“He has to!” Sophie jabbed a finger at the papers in Aphra’s hand. “The evidence is right there!”
“Well... maybe...” Aphra lifted her head to look at Sophie. “But maybe not.” Running her hand over the pages, she said, “He may... he probably will view this differently than you and I do.”
“Now that would be close minded.”
“Dearest, when you started seeing Brad, how did you describe yourselves to me?”
Sophie’s mouth twitched. “Yin and Yang? Opposites?”
“You said that he looks upon himself as a skeptic, and sees you as an optimist. You’re more open to the possibilities of the Universe, and he considers himself more grounded.” Aphra laughed lightly. “Gods know I’ve tried to draw him out of his narrow views.”
“Yes, but I don’t think teasing him is a good strategy. He just becomes more and more convinced you’re a space cadet!” Sophie couldn’t suppress a smile.

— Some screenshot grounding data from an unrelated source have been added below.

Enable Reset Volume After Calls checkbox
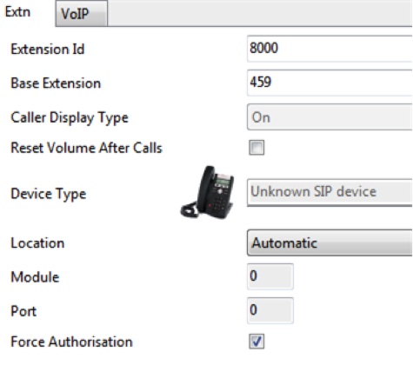 click(256, 148)
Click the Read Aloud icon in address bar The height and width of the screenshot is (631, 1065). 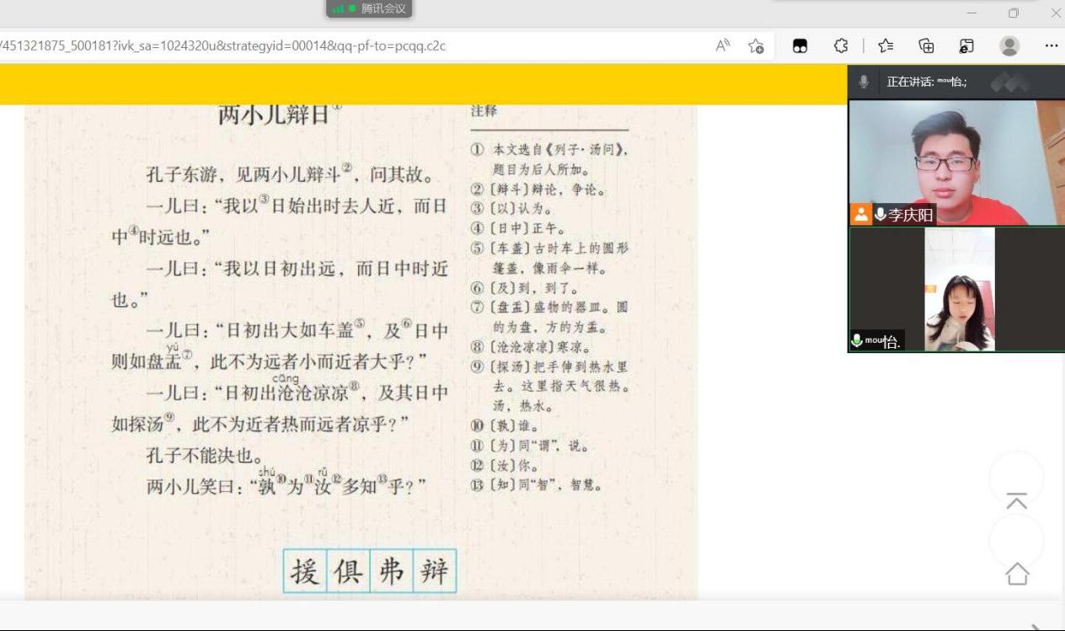[722, 46]

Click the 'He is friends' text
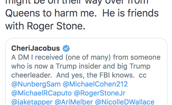pyautogui.click(x=131, y=13)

Aphra waved her hand in the air. “Well... maybe I lay it on a little thick when he comes into the store, I’ll grant you that.” She sat opposite Sophie. “I do enjoy teasing him. I try to say the most ridiculous mystical things to get a rise out of him. But he’s never once taken the bait. He’s stubborn, and like most men his age, he’s convinced he has the world figured out. No, Sophie. I think the best way you can help Brad is prayer, meditation and give him every amulet, crystal, healing herb that we can muster up for his protection.”
Sophie sighed. “I’m going to stop at the church on my way home. I haven’t been since I was a little girl but I’m calling in all markers. Holy water, crucifixes...” she grinned. “I’ll be a walking talisman.”

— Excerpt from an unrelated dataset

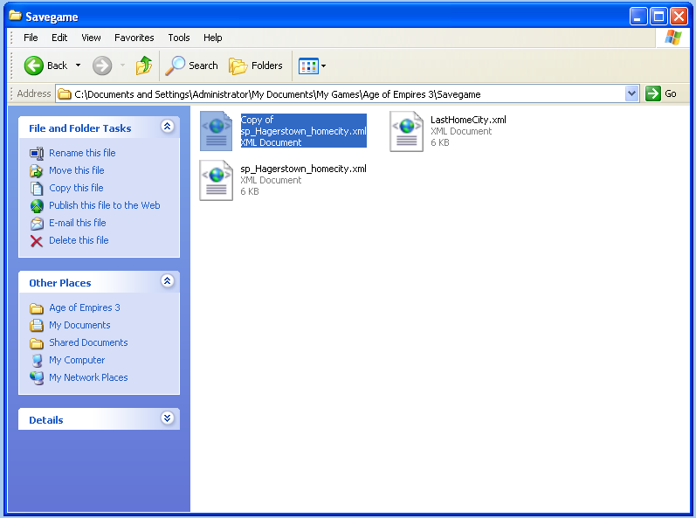Expand the Details panel
Image resolution: width=696 pixels, height=518 pixels.
click(168, 418)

“Speaking of which...” Aphra twisted to the side and reached for a bundle of dried cedar, sweet grass and sage along with a large clam shell and lighter. “This can’t hurt, either.” She lit the end and a scented smoke rose from the dried herbs. Her hand drifted from Sophie’s head, shoulders and down the length of her body. “If Brad comes over to your place tonight, do this for him.”

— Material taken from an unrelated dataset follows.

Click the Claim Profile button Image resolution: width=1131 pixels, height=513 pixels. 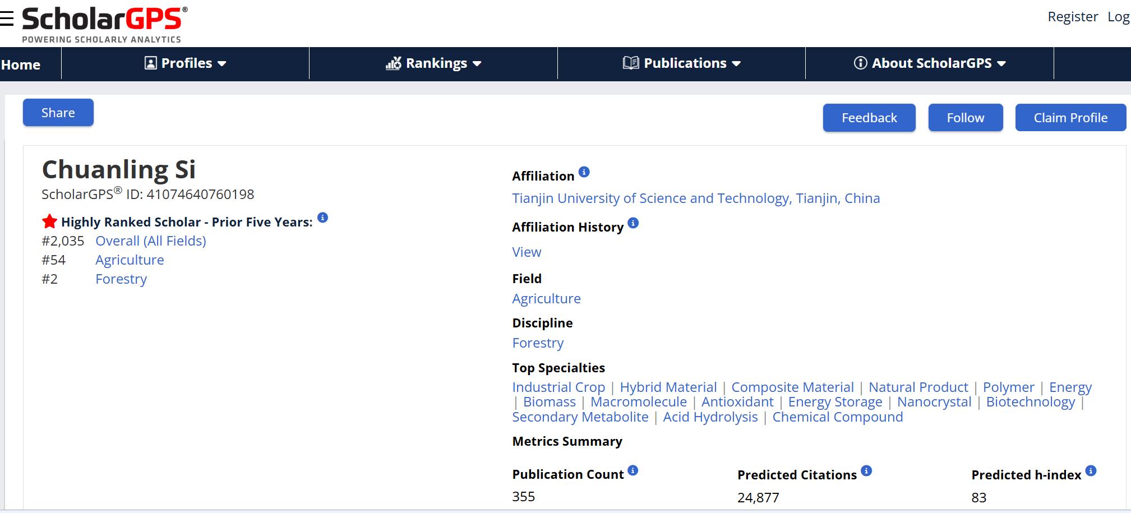pos(1070,118)
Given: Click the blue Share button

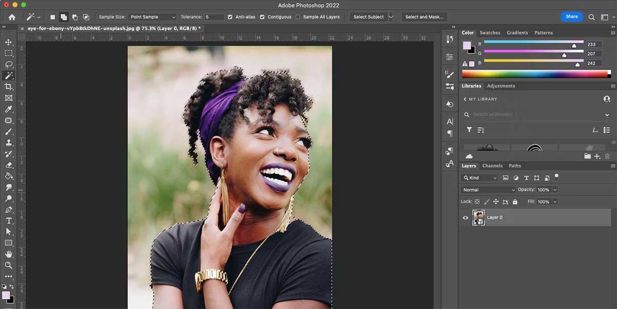Looking at the screenshot, I should [572, 17].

As she continued the ritual, Aphra said, “I knew when I first met you that your third eye, your ability to perceive on another level was highly developed.”
Sophie just nodded.
“But, I gather that this is not the first time that you’ve sensed entities beyond the veil.”
Sophie finished her tea and inhaled the white smoke drifting in the air around her body. Immediately she felt refreshed and cleaner somehow. “My Grandmother was a sensitive. I must have inherited it from her.” She let out a gentle laugh. “My mother wasn’t at all, so it must skip a generation. Granny and I used to drive Mom crazy when we were all together. She and I knew each other’s thoughts. We always partnered playing bridge and we were unbeatable.”
“I’m talking about something wider than the connection between two kindred spirits, Sophie.”
“I know you are, Aphra.” Sophie frowned. “But the only other person I ever discussed it with was my Granny before she passed on.” She took a deep breath and set the cup on the small table next to her.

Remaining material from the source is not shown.